LLMOps (Large Language Model Operations) is the set of practices for deploying, monitoring, and maintaining LLM-based applications in production. It extends MLOps with LLM-specific concerns: prompt versioning and evaluation, token cost management, context window optimisation, RAG pipeline observability, and safety monitoring. As LLMs become a core part of Bahrain engineering products — particularly in fintech, government, and healthcare — LLMOps is becoming as essential as standard DevOps.

Do we need GPU servers on-premise or can we use cloud GPUs?

For most Bahrain companies, cloud GPUs (AWS p3/p4/g5, Azure NCsv3, GCP A100s) are the right answer — they offer flexibility, no capital expense, and spot pricing for training workloads. AWS me-south-1 in Bahrain has limited GPU instance types, so training workloads often run in EU or US regions with inference served locally. On-premise GPUs make sense when you have very high GPU utilisation or strict data sovereignty requirements. We model the economics for your specific workload before recommending.

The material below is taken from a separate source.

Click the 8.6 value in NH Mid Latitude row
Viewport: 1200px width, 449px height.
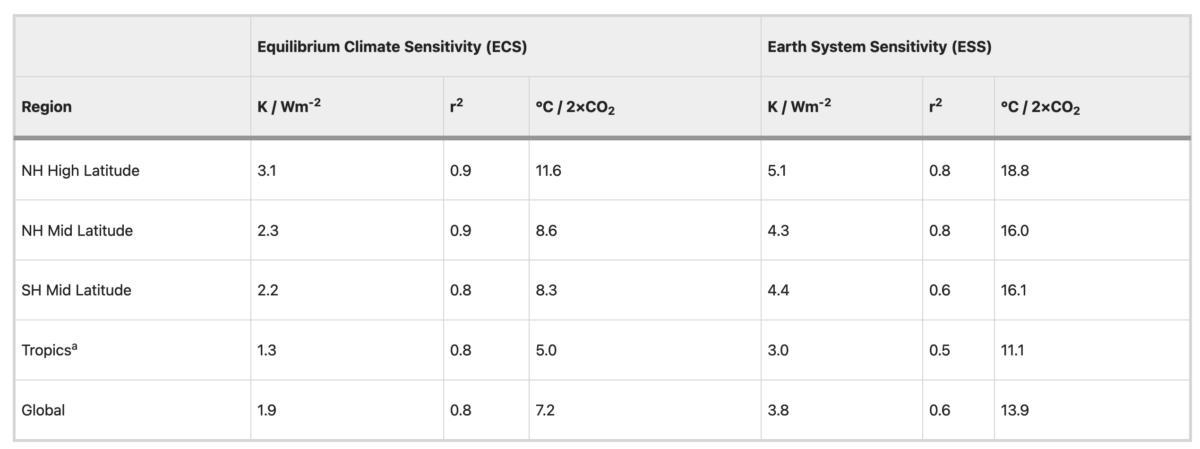(547, 231)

How do we evaluate LLM quality in production?

LLM quality evaluation in production uses a combination of: automated metrics (BLEU, ROUGE, BERTScore for summarisation tasks; exact match for structured outputs), LLM-as-judge (using a reference model to score outputs), human feedback collection via thumbs up/down or rating interfaces, and A/B testing between model versions. We implement the right evaluation approach for your use case — there's no one-size-fits-all LLM metric.